‘Cherish every moment’ is something I’ve heard a lot since becoming a parent. I’m constantly told to take it all in, and not to blink or else I’ll miss it. The thing is, when my focus was on ‘cherishing every moment’, I began to focus too much on the things I would miss about previous stages and not take in the slight changes that actually are incredibly welcomed.
I had a conversation with a women who has children in their teens and it completely changed my outlook on ‘cherishing every moment’. She told me about how she misses the baby stage, but she loves being able to sit down with a glass of wine and talk to her daughter. She told me misses the cuddles but loves going to her son’s swimming competitions and cheering him on in the sidelines. She told me that while she misses those first, early years, she really enjoys them being that little bit older.
Speaking to her made me realise that instead of feeing saddened by not having a baby in my arms, I should be relishing in everything that these new stages bring. I can now have actual conversations with my 3 year old and quite honestly I feel a lot less lonely day to day having another human in the house who can have a conversation. I can now leave the house with a small backpack, which means I can now climb the towers in the park with boys instead of herding them into the sandpit, so I can keep an eye on them, the pram and the mountain of stuff tucked away in the various pockets of the changing bag.
I can now race remote control cars around the downstairs of our house, which is a lot more fun that listening to the Toot Toot cars singing their incredibly annoying songs on repeat. I can now sit down and drink a cup of hot tea, while my children play together instead of playing referee because the little one broke apart the train track. We can all now sit as a family on movie night and watch an entire film together, without one of the boys getting bored and causing havoc. We all get a decent nights’ sleep now that 12am, 1am, 3am wake up calls are behind us.
When I block out the stream of unwanted comments and spend less time ‘cherishing every moment’, I get to actually be in the moment.
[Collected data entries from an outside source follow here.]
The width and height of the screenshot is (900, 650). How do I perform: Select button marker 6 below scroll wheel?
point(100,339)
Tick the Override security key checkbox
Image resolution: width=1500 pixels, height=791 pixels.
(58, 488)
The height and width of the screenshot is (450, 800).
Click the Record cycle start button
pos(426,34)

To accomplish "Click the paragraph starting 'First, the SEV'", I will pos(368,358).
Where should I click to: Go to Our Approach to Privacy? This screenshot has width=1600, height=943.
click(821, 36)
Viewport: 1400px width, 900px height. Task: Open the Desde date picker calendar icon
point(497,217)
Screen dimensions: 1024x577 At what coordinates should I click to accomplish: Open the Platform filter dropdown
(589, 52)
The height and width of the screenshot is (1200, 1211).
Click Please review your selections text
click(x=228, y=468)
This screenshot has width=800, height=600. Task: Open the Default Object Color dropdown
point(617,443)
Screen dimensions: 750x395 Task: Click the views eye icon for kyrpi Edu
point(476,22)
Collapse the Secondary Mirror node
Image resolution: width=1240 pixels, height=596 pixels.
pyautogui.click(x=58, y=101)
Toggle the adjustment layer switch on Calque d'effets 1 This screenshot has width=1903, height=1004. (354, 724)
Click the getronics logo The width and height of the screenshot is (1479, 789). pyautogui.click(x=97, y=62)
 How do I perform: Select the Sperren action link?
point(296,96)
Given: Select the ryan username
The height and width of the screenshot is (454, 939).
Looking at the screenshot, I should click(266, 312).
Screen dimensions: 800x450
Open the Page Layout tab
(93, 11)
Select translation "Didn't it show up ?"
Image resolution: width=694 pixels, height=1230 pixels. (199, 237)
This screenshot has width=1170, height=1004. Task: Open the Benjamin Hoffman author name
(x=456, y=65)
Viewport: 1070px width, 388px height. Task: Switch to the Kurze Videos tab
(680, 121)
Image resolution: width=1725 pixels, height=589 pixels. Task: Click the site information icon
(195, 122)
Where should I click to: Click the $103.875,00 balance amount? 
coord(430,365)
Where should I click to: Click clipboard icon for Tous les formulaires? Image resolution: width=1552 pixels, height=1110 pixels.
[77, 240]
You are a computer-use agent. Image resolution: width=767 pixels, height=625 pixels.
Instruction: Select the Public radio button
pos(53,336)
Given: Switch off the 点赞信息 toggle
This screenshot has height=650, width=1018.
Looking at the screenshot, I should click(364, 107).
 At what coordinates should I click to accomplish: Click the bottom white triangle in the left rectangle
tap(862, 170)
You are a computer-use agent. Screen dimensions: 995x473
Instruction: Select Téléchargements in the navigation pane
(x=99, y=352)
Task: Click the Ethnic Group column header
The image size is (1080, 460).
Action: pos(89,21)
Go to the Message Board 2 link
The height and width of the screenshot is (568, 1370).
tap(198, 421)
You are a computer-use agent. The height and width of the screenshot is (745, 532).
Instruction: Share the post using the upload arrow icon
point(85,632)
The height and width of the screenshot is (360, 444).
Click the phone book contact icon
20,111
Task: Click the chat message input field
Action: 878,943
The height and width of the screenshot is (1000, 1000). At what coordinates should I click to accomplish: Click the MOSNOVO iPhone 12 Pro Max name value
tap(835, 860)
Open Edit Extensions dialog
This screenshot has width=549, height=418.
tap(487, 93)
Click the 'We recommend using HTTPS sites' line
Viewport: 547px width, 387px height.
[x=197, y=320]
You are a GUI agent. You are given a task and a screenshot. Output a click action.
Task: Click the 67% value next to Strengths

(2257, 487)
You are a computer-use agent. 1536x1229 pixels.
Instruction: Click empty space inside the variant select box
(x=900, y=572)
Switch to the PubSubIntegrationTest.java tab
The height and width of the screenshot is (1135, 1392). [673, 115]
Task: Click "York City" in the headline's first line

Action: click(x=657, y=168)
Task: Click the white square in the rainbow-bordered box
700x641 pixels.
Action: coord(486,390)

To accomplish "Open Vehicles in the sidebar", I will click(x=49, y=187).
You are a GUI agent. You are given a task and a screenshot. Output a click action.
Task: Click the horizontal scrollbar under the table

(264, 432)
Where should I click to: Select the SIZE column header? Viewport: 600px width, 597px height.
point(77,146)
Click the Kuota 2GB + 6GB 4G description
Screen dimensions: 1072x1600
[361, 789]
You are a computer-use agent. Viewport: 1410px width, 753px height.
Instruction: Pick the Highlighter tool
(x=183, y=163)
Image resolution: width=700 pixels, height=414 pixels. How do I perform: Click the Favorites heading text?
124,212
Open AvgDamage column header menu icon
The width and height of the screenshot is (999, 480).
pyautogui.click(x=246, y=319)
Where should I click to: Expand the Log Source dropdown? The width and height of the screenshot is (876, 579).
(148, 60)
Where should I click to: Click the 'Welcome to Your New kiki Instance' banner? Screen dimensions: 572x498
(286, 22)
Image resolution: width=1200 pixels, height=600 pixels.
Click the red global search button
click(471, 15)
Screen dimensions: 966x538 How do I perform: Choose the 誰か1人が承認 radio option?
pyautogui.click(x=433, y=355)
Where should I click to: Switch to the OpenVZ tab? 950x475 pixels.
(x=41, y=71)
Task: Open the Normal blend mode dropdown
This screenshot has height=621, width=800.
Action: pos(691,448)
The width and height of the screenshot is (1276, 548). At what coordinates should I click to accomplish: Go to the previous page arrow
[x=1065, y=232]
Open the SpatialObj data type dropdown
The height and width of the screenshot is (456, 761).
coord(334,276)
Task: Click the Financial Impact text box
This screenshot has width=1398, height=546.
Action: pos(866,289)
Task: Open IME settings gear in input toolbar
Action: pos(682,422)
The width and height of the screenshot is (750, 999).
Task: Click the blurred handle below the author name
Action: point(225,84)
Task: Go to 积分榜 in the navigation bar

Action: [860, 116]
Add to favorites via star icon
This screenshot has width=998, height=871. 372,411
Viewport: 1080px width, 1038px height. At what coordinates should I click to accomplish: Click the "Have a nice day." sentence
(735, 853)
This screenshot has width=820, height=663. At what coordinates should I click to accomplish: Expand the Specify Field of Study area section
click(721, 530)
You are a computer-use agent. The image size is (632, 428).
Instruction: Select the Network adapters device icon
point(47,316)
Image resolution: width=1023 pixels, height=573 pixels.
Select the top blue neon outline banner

I get to see that I have a a fiercely independent and headstrong toddler, who loves music. I get to see that I have an incredibly kind hearted, calm little boy who is a conservationist in the making. When I stop putting pressuring myself to ‘Cherish every moment’, I get to live in the moment and to be honest, I much prefer it that way. I don’t need people telling me to ‘cherish every moment’ when we are a young family, with so many adventures still ahead of us.